„Es gibt nicht mehr viel kritischen Geist in der Polizei“

Teil 2 des Interviews mit Thomas Wüppesahl, Sprecher der Bundesarbeitsgemeinschaft Kritischer Polizistinnen und Polizisten. Wüppesahl war Anfang der 90er „als die Grünen noch grün waren“  innenpolitischer Sprechers der Grünen Bundestagsfraktion. Das Interview führte Alexander Hummel.

Critica: Bei G20 wurde wieder mal intensiv Pfefferspray eingesetzt. Wie bewerten Sie generell den Einsatz von Pfefferspray? Welche Gefahren sind damit verbunden?

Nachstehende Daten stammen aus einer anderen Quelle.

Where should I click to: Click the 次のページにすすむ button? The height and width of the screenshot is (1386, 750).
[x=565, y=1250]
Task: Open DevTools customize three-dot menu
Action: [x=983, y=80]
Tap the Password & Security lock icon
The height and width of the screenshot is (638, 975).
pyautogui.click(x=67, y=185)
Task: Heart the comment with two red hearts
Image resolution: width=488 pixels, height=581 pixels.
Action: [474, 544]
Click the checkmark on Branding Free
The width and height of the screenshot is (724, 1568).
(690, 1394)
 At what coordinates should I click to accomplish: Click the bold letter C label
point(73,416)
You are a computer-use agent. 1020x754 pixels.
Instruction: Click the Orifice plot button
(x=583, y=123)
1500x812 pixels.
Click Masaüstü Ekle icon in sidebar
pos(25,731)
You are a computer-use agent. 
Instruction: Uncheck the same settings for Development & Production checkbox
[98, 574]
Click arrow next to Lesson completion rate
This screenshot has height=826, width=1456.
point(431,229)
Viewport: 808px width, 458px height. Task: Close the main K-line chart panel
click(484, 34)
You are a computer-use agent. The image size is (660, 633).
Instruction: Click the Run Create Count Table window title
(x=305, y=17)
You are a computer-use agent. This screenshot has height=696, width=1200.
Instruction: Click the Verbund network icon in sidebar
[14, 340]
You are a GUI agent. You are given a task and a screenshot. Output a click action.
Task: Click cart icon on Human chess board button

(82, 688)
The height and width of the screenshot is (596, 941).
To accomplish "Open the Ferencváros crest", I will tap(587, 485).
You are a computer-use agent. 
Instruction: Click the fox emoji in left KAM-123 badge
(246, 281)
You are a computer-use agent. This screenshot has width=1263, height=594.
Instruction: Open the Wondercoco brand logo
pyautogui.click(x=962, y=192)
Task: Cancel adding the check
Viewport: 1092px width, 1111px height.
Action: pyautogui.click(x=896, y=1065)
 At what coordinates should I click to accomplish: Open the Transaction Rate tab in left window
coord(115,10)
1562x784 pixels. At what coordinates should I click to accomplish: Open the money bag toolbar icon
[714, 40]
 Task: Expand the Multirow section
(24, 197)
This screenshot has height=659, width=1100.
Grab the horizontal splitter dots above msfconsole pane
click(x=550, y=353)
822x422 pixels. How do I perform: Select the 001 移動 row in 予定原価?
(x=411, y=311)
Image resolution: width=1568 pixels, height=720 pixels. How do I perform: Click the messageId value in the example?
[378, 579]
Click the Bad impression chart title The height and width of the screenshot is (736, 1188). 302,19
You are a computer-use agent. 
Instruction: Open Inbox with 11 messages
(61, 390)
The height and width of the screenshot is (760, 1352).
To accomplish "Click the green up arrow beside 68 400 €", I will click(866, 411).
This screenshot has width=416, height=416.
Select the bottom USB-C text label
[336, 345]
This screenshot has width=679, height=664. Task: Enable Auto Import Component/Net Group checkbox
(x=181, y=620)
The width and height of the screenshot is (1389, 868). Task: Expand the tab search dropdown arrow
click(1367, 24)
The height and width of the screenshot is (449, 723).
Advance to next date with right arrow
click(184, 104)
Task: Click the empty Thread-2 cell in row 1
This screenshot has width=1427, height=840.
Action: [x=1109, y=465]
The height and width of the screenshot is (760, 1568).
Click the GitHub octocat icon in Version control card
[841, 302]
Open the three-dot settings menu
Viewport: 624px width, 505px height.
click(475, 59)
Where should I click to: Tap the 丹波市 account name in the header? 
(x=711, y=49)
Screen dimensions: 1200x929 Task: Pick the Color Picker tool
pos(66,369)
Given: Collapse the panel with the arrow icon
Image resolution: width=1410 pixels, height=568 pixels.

Wüppesahl: Pfefferspray liegt knapp unter dem Schusswaffeneinsatz. Nach Pfefferspray kommt nur noch die Schusswaffe. Die Erfahrungen bei Stuttgart 21, Blockupy in Frankfurt, später auch in anderen Städten, G20 oder anderen Einsätzen haben gezeigt, dass die Polizeien den Einsatz dieses Hilfsmittels körperlicher Gewalt nicht verhältnismäßig anwenden können und dies auch nicht wollen. Es gibt hier ganz krasse Vorgänge, wo ohne Rechtsgrundlage flächendeckend Pfefferspray versprüht wurde oder auch Einzelpersonen gezielt mit einer großen Menge an Pfefferspray gefährdet und verletzt wurden. Selbst wenn wir hier von einer 40-mal so hohen Dunkelziffer ausgehen, ist das noch eine konservative Schätzung. Das Pfefferspray muss den PolizeibeamtInnen wieder weggenommen werden.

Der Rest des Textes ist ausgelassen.